Aller au contenu

Coding Guidelines

Conversions in C and C++

C is relatively permissive in the way values can be converted from one type to another one, using the C type cast operator (type). As demonstrated in the example program, many implausible casts are accepted in C and this may result in unexpected results. Although the example is using classes, the same problem arises with struct.

Conversions in C++

For making conversions more robust and better documented, C++ introduced several type cast operators:

static_cast
dynamic_cast
const_cast
reinterpret_cast

Each cast operator can be used for a specific purpose and using it documents the intended reason for the conversion and it gives the compiler a chance to check that the conversion is acceptable.

static_cast

The syntax for using the static_cast operator is:

static_cast<type-name>(expression)

The conversion is valid only if type-name can be converted implicitly to the same type that expression has, or vice-versa. In our example program, you can observe that static_cast prevents conversion between unrelated types, while C-type casts allow them. It does not however protect against conversion errors between related types.
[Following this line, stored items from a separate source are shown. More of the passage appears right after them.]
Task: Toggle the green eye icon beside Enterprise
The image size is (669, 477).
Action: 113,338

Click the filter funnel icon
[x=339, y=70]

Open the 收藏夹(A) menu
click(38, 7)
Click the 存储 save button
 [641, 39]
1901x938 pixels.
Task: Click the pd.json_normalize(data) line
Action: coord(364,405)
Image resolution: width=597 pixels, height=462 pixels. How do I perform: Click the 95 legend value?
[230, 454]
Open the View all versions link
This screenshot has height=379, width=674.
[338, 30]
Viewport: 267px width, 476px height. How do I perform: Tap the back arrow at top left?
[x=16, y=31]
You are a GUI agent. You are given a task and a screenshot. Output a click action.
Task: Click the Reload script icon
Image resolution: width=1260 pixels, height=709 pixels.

More generally, static_cast should also be avoided and class hierarchy should be designed for avoiding downcasting. While upcasting is safe, downcasting may lead to unexpected errors and should be avoided by a proper class design. If one needs to access methods from a specialized class, it probably means that the class design is not appropriate.

dynamic_cast

dynamic_cast is part of the Runtime type identification (RTTI) mechanism introduced in C++. The goal of RTTI is to provide a standard way to determine the type of objects during runtime. The dynamic_cast operator generates a pointer to a derived type from a pointer to a base type, if this conversion is possible. When the conversion is not possible, the operator returns nullptr. Note that RTTI works only for classes that have virtual functions.

Conclusion

RTTI requires additional memory footprint and has an associated cost at runtime. Also, in general, compile-time errors must be preferred to run-time errors. This means that the programmer should favour robust static checks. For this reason, RTTI is not enabled in many embedded development frameworks.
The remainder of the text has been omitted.